━━ DATA FOR THIS TASK
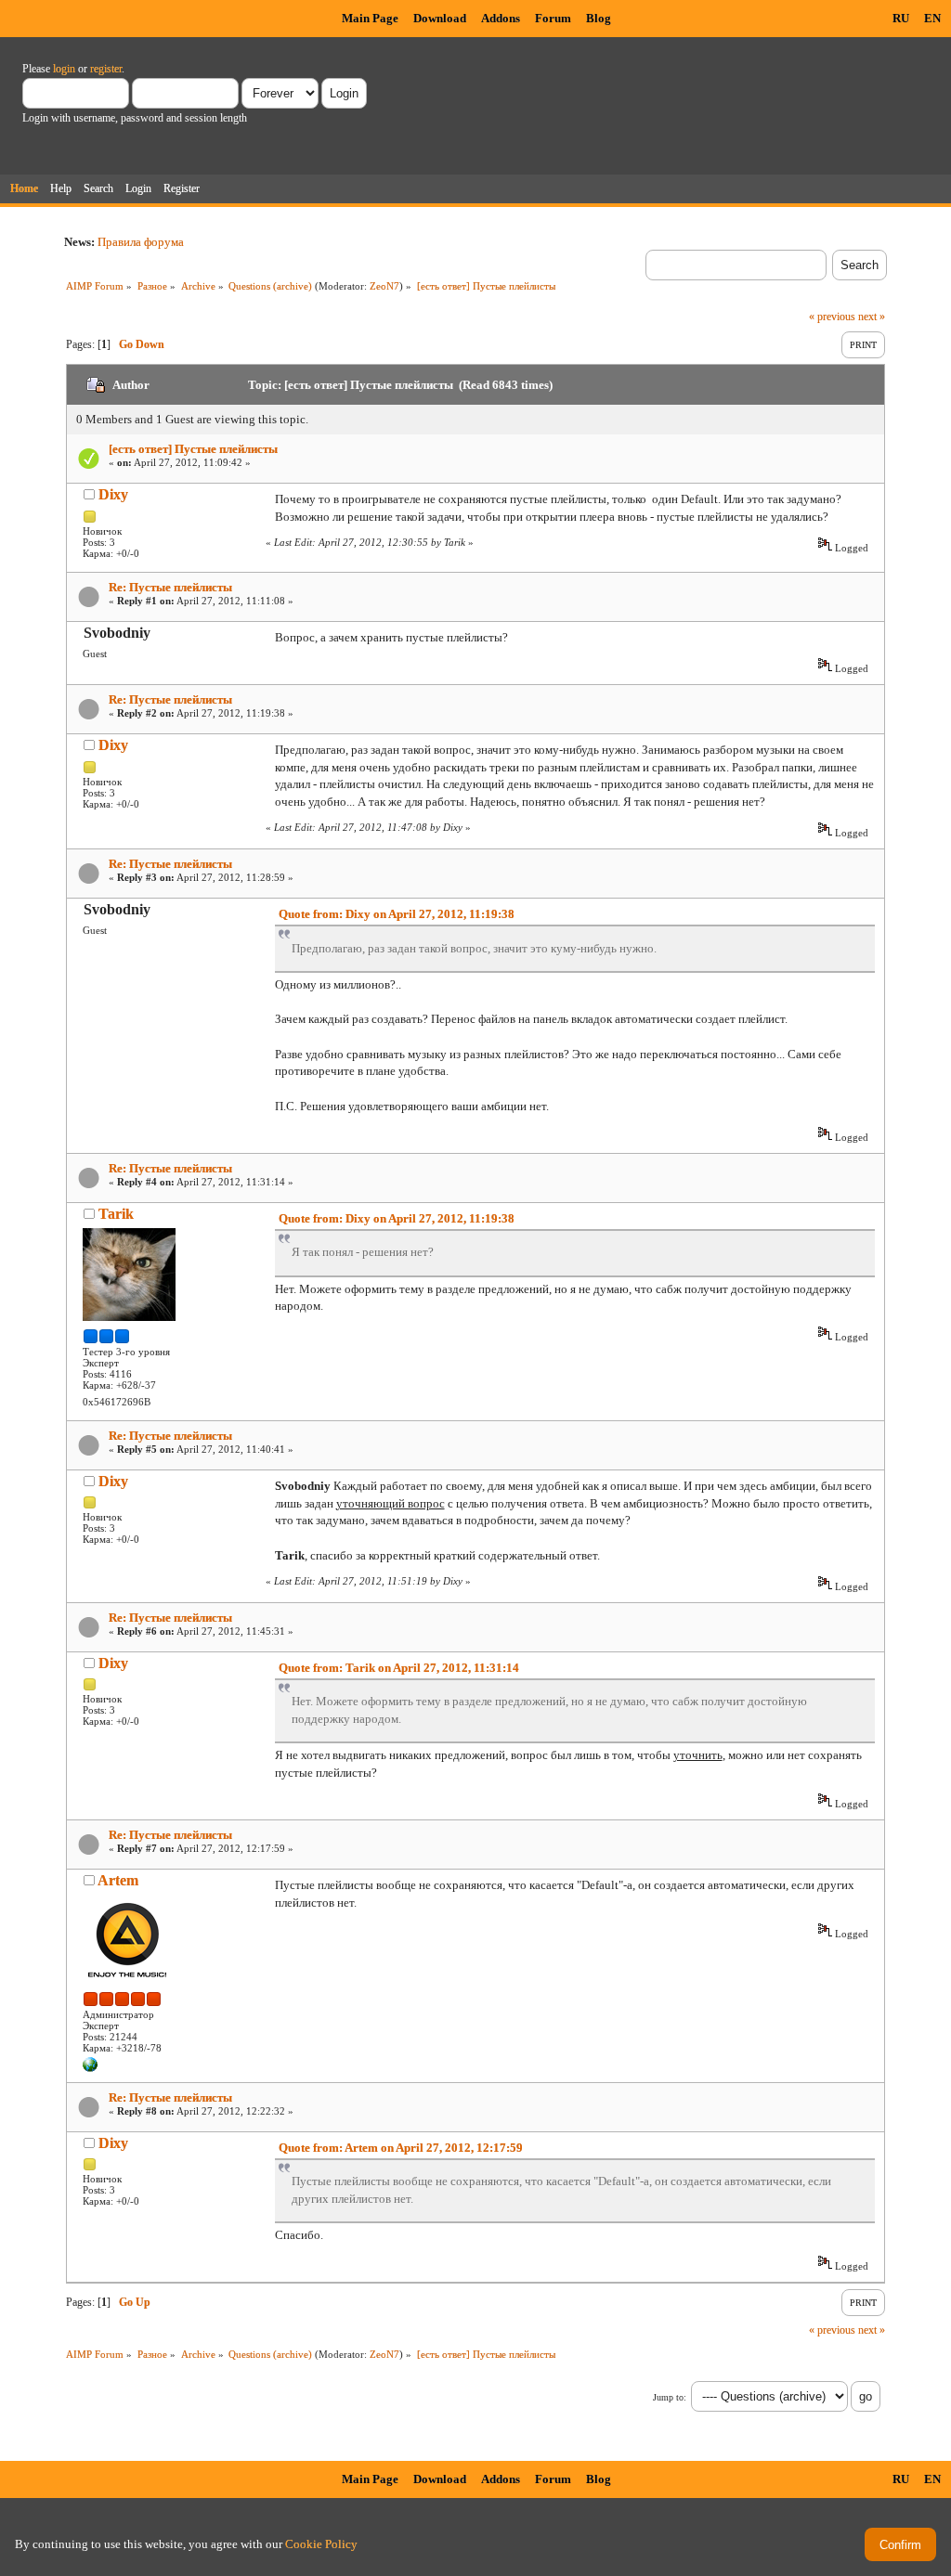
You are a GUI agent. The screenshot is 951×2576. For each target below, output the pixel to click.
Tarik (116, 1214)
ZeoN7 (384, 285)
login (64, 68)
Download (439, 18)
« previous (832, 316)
━━━━
━━ DATA FOR THIS TASK
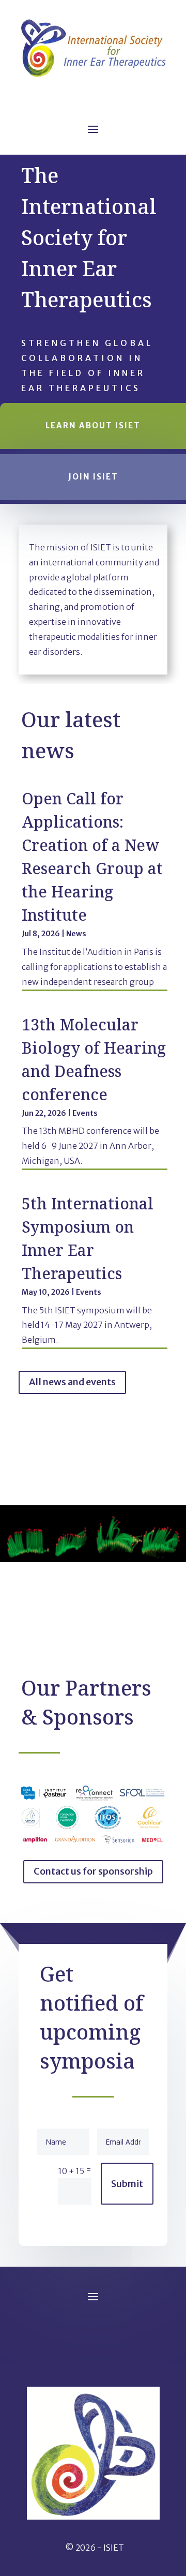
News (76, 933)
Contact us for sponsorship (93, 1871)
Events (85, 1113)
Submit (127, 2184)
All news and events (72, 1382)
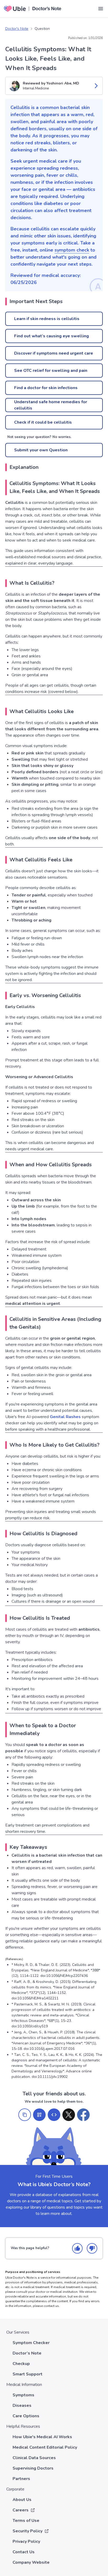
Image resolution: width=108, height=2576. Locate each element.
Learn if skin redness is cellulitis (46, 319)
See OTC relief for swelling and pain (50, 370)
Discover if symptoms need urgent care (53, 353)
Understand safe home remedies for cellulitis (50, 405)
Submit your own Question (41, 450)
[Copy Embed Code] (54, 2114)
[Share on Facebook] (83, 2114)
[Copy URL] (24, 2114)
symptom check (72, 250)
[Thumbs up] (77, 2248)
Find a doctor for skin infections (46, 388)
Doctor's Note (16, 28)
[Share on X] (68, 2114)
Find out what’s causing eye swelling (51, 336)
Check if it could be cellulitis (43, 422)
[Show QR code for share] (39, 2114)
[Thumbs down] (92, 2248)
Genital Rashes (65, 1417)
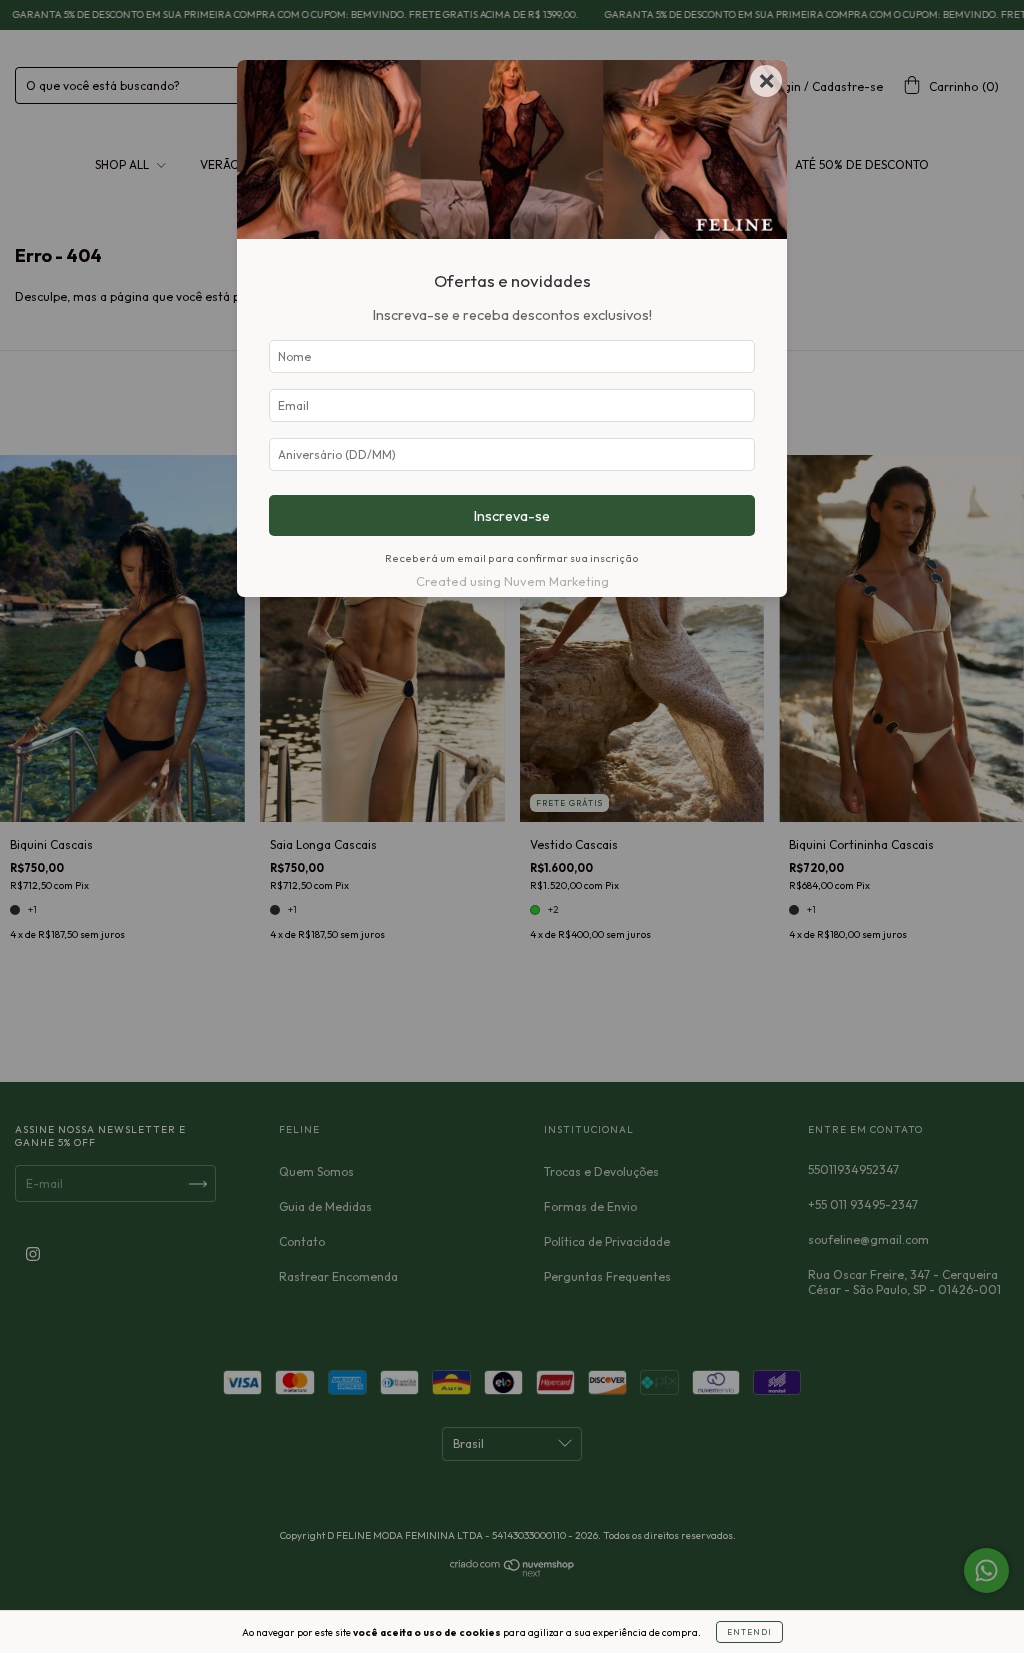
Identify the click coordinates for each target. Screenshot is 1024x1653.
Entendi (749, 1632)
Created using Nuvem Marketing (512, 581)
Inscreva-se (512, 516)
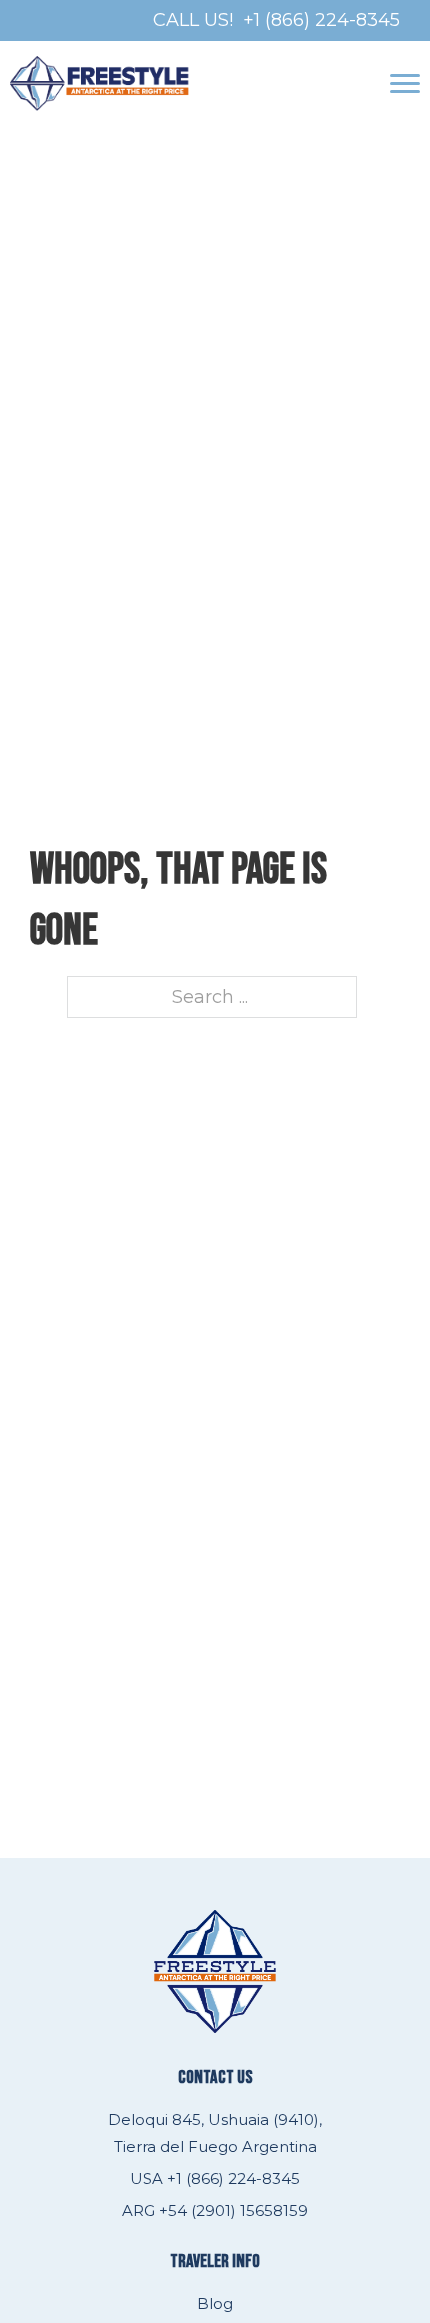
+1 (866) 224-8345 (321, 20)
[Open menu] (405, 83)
━━━━
## ACTIVITY
Return every line of the data above in which "Find" appears.

## TASK ANSWER
Find a doctor for skin infections (46, 388)
Find out what’s causing eye swelling (51, 336)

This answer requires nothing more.